• _REQUIRED TASKS_:
1. Return the rows unchanged, starting with their first line and going on through the line with "Click the lock".
2. Continue the discussion about writing in Markdown from its last sentence.

--- START SELECTED TEXT ---

Markdown. Its only in tech-spaces that its preferred, but it should be used everywhere. You can even write full books and academic papers in markdown (maybe with only a few extensions like latex / mathjax).
Instead, in a lot of fields, people are passing around variants of microsoft word documents with weird formatting and no standardization around headings, quotes, and comments.
Man, I've written three novels plus assorted shorter form stories in markdown.
There's a learning curve, but once you get going, it's so fluid. The problem is that when it comes time to format for release, you have to convert to something else, and not every word processor can handle markdown. It's extra work, but worth it, imo.
Pandoc + [your markdown editor of choice] is magic. Some editors even come with Pandoc as a dependency so you can export to more or less anything from the GUI. I think GhostWriter and Zettlr at least (I honestly can't be sure, I've changed editors so often and now I just have some Pandoc conversion scripts in my file manager menu).

--- END SELECTED TEXT ---
--- START SOURCE MATERIAL ---

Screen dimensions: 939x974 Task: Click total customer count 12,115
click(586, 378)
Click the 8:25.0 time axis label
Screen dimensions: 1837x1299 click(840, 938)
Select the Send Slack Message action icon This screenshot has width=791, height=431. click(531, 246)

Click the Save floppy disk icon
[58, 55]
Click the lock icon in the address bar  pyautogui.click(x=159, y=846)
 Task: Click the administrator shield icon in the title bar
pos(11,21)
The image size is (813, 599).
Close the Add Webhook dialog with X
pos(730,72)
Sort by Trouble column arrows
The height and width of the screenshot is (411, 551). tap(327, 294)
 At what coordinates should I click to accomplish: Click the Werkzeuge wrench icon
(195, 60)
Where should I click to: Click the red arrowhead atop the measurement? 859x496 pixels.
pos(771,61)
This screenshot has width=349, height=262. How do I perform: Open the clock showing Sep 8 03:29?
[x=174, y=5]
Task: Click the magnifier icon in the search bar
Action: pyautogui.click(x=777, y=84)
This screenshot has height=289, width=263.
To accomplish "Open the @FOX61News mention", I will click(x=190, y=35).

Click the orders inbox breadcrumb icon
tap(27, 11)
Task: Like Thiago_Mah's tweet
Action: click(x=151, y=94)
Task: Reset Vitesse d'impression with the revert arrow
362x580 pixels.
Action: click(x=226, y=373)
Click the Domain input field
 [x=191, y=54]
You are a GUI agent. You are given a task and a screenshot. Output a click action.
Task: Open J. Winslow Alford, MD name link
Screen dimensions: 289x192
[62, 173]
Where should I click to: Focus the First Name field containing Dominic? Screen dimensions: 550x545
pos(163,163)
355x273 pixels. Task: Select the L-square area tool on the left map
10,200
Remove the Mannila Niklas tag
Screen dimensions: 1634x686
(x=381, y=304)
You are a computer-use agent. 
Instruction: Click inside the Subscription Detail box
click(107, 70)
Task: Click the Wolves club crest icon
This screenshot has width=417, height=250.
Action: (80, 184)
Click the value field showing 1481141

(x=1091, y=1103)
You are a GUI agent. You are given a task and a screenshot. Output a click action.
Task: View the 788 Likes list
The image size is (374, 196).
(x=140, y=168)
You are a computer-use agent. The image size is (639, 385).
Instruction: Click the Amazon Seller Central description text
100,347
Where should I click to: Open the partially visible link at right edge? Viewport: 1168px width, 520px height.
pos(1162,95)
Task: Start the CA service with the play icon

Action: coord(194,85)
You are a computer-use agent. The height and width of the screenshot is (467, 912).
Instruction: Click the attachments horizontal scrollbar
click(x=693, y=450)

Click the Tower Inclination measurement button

--- END SOURCE MATERIAL ---

• _THE REPLIES_:
1.
Screen dimensions: 939x974 Task: Click total customer count 12,115
click(586, 378)
Click the 8:25.0 time axis label
Screen dimensions: 1837x1299 click(840, 938)
Select the Send Slack Message action icon This screenshot has width=791, height=431. click(531, 246)

Click the Save floppy disk icon
[58, 55]
Click the lock icon in the address bar  pyautogui.click(x=159, y=846)

2.
Publishers are pissy about such things. Even self publishing (which is what I do now), the various outlets still have limits to what they will use. Amazon accepts something like three file formats, including their own, and pdf isn't on the list.
I could just do pdf for directly giving them away to people, but even then, epub is usually a better pick in terms of readability since that's the standard for actual books since ereaders tend to display it better than pdfs. Most people reading books via files would be using something that can give a better experience with epub vs pdf.
Markdown is awesome, I agree! I did not realize you could extend markdown with anything other than html. The html extension is quite nice to do anything that markdown doesn't support natively, but I wish there was an easier way to extend markdown. Maybe the ones you listed are what I need.
My main wishlist for markdown, is a better live collaborative markdown editor. Hedgedoc works, but it's showing it's age, and they don't seem to be getting close to releasing v2.
Etherpad also has a markdown extension, but it doesn't import / export that well.
Depends on the type of book. Since you need HTML for all non default styles. Therefore, it raises the bar... you need a bit of web dev knowledge which removes the biggest benefit of markdown: simplicity / ease of use.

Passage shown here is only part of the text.